In vitro konnte ein wässriger Auszug aus Erdbeerblättern zu einer Gefäßerweiterung und Verbesserung des Koronarflusses führen.

Desweiteren besitzt die Walderdbeere antioxidative und schwach entzündungshemmende Eigenschaften. Auch eine leicht harntreibende Wirkung wird ihr zugeschrieben.

Kommission D: Die frischen, reifen Früchte werden gemäß der Monographie der Kommission D in der Homöopathie bei Nesselsucht eingesetzt.

Volksmedizinische Anwendungsgebiete: Blätter und auch Wurzel kommen bevorzugt als Teeaufguss zum Einsatz. Aufgrund ihrer leicht antidiarrhoischen Wirkung wird die Walderdbeere als sanfte Unterstützung bei z.B. Durchfällen oder weiteren Magen- Darm- Verstimmungen verwendet. Leichte Entzündungen im Mundbereich beruhigt sie als Gurgellösung. Die reifen Früchte helfen bei Blutarmut, wirken stoffwechselanregend und allgemein kräftigend.

Historisches: Man kann ihre Verwendung bis in die Steinzeit zurückverfolgen. Bereits dort wurde die Walderdbeere als Nahrungsmittel geschätzt. Im Mittelalter wurde sie gar flächig angebaut, bis im 17./ 18. Jahrhundert aus Amerika großfruchtige Arten nach Europa kamen. Aus diesen Arten entwickelte sich die heutige Gartenerdbeere, deren Früchte zwar deutlich größer sind, jedoch die Süße und das Aroma der Walderdbeere nicht erreichen.

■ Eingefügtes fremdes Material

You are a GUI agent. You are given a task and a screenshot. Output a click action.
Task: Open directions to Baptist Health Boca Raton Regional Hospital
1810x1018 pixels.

Auch Sebastian Kneipp erkannte die Heilpflanze in der Walderdbeere und empfahl sie zur Kräftigung bei kränkelnden Kindern.

Doch nicht nur als Nahrungsmittel und Heilpflanze war und ist die Walderdbeere beliebt; auch in Kunst und Literatur hat sie sich einen Platz verschafft. Gerade in der christlichen Kunst ist sie häufig als Begleiterin Marias zu sehen, Bescheidenheit und Demut symbolisierend. Die dreigeteilten Blätter können hier als Zeichen für die Dreieinigkeit im Christentum gedeutet werden.

In Stillleben wird sie gerne verwendet und spiegelt hier die Schönheit und Vergänglichkeit der Natur wider. In der Literatur findet man von sie in Märchen, aber auch in lyrischen Werken. Bis zum heutigen Tag ist die Walderdbeere noch in vielen Bereichen ein beliebtes Motiv. Sie hat nichts von ihrer Faszination eingebüßt..

Die Pflanze in der Anthroposophischen Medizin: Kräftig und vital wächst sie, horizontal, der Erde nah, legt ihre Erdverbundenheit nicht ab. Gleichzeitig öffnet sie sich gegenüber ihrer Umgebung, benötigt Licht und Wärme für ihr gesundes Wachstum. Die oberirdischen, luftigen Ausläufer scheinen zwischen Kosmos und Erde zu vermitteln. Und während andere Rosengewächse ihre Samen im Innersten verbergen, zeigen sich bei der Walderdbeere zentrifugale Gestaltungskräfte, wie wir sie von der Kieselsäure kennen, die bei der Fruchtbildung die kleinen Nüsschen von innen heraus bis an die Peripherie führen.

Auch ein besonderer Umgang der Walderdbeere mit dem Eisen lässt sich beobachten. Und sowohl Früchte, als auch Blätter kennzeichnet ein ausgeprägter Zuckerstoffwechsel, der sich wahrnehmbar in Süße und Aroma der Früchte zeigt. Überträgt man die Wesensmerkmale dieser Heilpflanze auf Prozesse des menschlichen Organismus, so zeigt sich ein Bezug zum bis in die Peripherie reichenden Blutkreislauf und damit auch zur Leber und ihrem Stoffwechsel.

Die Pflanze bei Weleda: Weleda verwendet sowohl die reifen Früchte, als auch die Blätter der Walderdbeere. Durch Kombination mit weiteren Wirkstoffen aus der Natur und durch spezielle Herstellprozesse, entstehen wertvolle Arzneimittel, die die Heilkräfte der Walderdbeere zugänglich machen.